Da krieg ich einen Lachanfall. Auch, dass in Turin in den durchsuchten Zimmern kleine UV-Lampen gefunden wurden. Das kennt man von Zellkulturen. Unter der UV-Lampe wächst dann kein Keim. Wann immer Sie UV-Lampen finden, haben sie fortgesetzte DDR-Methoden. Das war ganz klar: Was in Österreich passiert oder passierte, das beruht auf den Erfahrungswerten aus der DDR. Da gab es ja den Schwimmtrainer Gläser, dann gibt es einen Trellenberg und eine ganze Reihe von anderen DDR-Namen, die in Österreich auftauchten. Aber Pansold der ausgewiesendste.

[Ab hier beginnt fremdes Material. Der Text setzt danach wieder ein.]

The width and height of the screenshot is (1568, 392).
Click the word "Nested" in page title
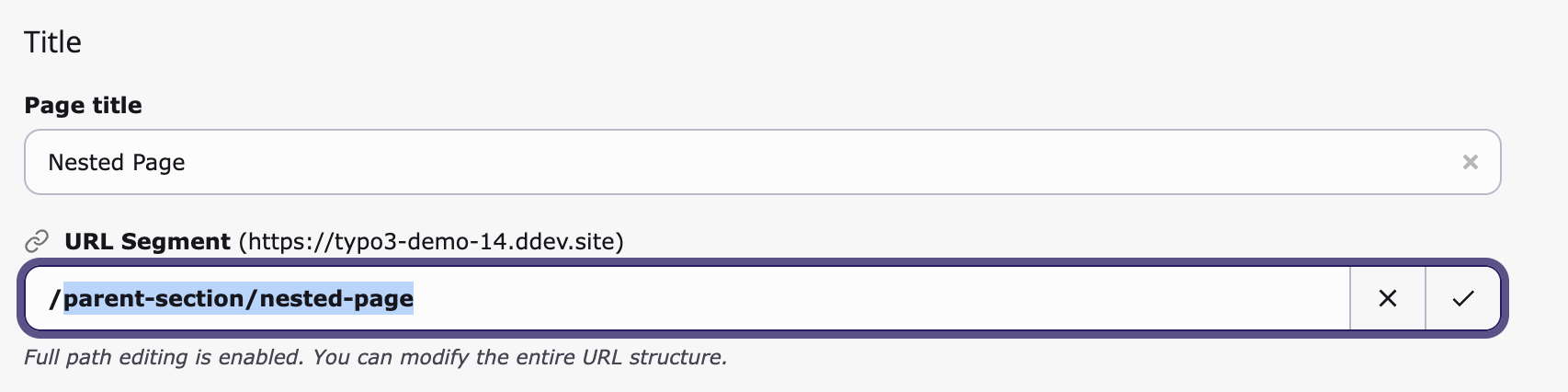pos(85,163)
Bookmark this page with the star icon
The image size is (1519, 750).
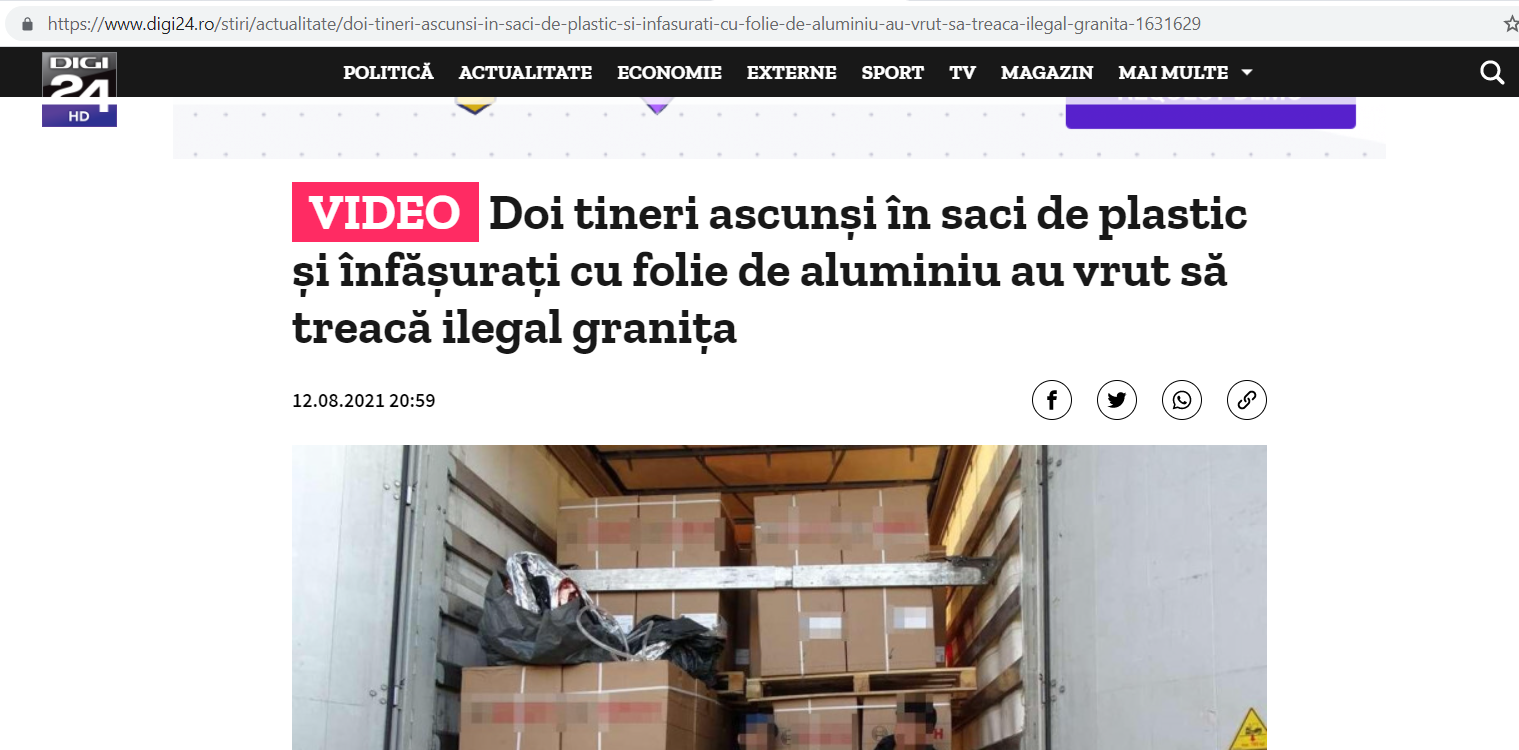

Hat man in Österreich keine Skrupel?
Das können Sie auf mehrere Bereiche anwenden. Warum etwa sind ausgewiesene Nazis nach dem Ende des Krieges besser gefahren als jene in Deutschland? In Österreich ist man eben sehr nachsichtig.
In Österreich herrscht auch eine strafrechtliche Problematik. Ärzten kann man nicht beikommen ...
Ich bestreite das. Nehmen Sie die die Prozesse gegen die DDR-Leute. Dann gab es einen Spruch des Bundesgerichtshof: Die sind alle - inklusive Pansold - verurteilt worden, wegen Beihilfe zur Körperverletzung. Ob sie eintritt oder nicht, ist nicht relevant. Das müsste in Österreich ähnlich sein.
Auch bei Blutdoping?
Bei Eigenblutdoping geht es um die Reinfusion. Das ist ein höchst heikler Vorgang, bei dem große Gefahren bestehen. Thrombosen können entstehen. Infarkte können passieren. Todesfälle. Nicht oft, einer aus 10.000 vielleicht. Dennoch sage ich: Allein deshalb kann man die involvierten Mediziner wegen Körperverletzung anklagen und unterstützendes Personal wegen Beihilfe. Zudem kommt die ethische Komponente. Der Widerspruch zu Paracelsus. Der hat gesagt: Das Höchste ist es, nicht zu schädigen. Und auch nicht zu riskieren zu schädigen. Wenn keine Krankheit oder Not besteht, gibt es keine ärztliche Not zu handeln.
Sollte man in Österreich das Gesetz verschärfen?
Um Sportler geht es nicht, nur um die Hintermänner, die Wissenschaftler. Um die intellektuellen Täter. Und um Funktionäre. Die müssen strafrechtlich verfolgt werden. Warum soll das in Deutschland gelten und in Österreich nicht?